Mais vers 21 h 45 ce vendredi 13 janvier 2012, rien ne va plus : le navire a déchiré son flanc bâbord sur des rochers, à une vitesse de 13 nœuds. L’énorme inertie de ses 114 500 t va encore le conduire près d’une heure et lui permettre, après une boucle de plus de 2 km, de s’échouer à quelques centaines de mètres du port de Giglio. Le navire accuse rapidement 8° de gîte vers tribord, probablement due au déplacement vers l’extérieur, lors du virage, de l’eau embarquée (phénomène de carène liquide). L’inquiétude des passagers est vite calmée par un message indiquant un problème électrique rapidement réglé puisque déjà l’éclairage revient grâce aux groupes de secours… La salle des machines informe la passerelle d’une importante brèche impossible à juguler. La gîte qui s’intensifie ne cadre pas avec le calme des messages diffusés. Aux passagers qui se pressent bientôt sans ordre, gilet de sauvetage au cou, au pont des embarcations, il est conseillé de retourner en cabine ou en salle à manger… L’impact a eu lieu voici 40 minutes environ !
Une évacuation tardive
22 h 30. Deux lourdes ancres sont abaissées afin de tenter de sortir d’eau la brèche par où la mer s’engouffre.
22 h 35. Le navire envoie enfin un message de détresse, déclenchant les secours. Déjà, à l’aide de leurs portables, des passagers avaient appelé les secours terrestres.
22 h 45. Sous la pression des passagers et voyant la gîte qui s’accentue, certains membres d’équipage décident, sans attendre d’ordre officiel, de charger des canots de sauvetage.
22 h 58. Le commandant donne l’ordre d’évacuer le navire.
23 h 10. Les premiers passagers sont évacués à bâbord et tribord.
Bientôt, le pont des embarcations tribord est au niveau de l’eau et le pont bâbord n’est plus utilisable. Si toutes les embarcations sont mises à l’eau à tribord, la situation va vite se dégrader à bâbord, à mesure que le paquebot se couche.

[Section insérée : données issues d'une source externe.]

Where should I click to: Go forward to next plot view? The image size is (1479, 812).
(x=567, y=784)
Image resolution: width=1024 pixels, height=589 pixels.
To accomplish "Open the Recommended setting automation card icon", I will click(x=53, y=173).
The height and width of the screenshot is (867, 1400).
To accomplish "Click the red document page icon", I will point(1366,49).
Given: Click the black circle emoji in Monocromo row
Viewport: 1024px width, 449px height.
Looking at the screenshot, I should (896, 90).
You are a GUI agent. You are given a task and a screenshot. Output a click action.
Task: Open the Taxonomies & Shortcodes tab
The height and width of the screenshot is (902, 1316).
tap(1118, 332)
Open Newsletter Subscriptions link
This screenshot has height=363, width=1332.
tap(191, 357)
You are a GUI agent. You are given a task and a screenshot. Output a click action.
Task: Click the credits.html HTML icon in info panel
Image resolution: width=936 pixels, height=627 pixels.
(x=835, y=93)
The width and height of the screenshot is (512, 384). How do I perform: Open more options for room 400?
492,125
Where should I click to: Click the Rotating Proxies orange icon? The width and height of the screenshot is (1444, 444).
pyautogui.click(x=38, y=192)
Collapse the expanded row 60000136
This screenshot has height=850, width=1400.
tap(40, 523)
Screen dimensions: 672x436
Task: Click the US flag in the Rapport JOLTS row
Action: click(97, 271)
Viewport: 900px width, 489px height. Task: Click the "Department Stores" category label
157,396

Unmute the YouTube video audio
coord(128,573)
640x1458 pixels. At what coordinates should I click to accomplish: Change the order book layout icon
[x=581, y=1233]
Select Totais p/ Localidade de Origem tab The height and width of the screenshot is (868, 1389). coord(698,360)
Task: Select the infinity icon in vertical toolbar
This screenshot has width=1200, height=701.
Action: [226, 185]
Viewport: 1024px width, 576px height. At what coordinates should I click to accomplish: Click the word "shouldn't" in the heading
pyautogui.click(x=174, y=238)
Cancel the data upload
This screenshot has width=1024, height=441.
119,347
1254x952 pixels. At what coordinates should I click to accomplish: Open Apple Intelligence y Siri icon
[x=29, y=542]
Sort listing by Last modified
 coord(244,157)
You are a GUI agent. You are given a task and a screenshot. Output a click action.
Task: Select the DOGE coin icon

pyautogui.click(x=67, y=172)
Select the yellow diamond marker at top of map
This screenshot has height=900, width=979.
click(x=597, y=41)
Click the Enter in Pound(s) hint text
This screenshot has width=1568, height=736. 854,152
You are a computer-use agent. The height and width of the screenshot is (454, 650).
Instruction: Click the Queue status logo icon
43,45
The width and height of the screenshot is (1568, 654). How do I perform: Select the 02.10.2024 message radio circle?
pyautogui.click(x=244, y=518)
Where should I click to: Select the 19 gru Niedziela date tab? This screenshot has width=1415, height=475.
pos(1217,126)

Des chaloupes surchargées accrochent le bord, basculent dangereusement, certaines atteignent la mer, d’autres sont bloquées avant d’être sorties de leur berceau. Des canots gonflables sont descendus, avec plus ou moins de succès. Mais deux heures plus tard, la gîte atteint une soixantaine de degrés. Il ne reste plus aux passagers qui marchent maintenant sur les murs qu’à rejoindre, par des échelles souples, les canots qui font des norias de 300 m avec le port. Au-dessus du navire couché, les hélicoptères les éclairent de leurs projecteurs.
D’autres dispositifs tels que chaussettes d’évacuation ou toboggans gonflables équipent les plus récents navires, l’objectif étant de réduire au plus court les délais d’évacuation.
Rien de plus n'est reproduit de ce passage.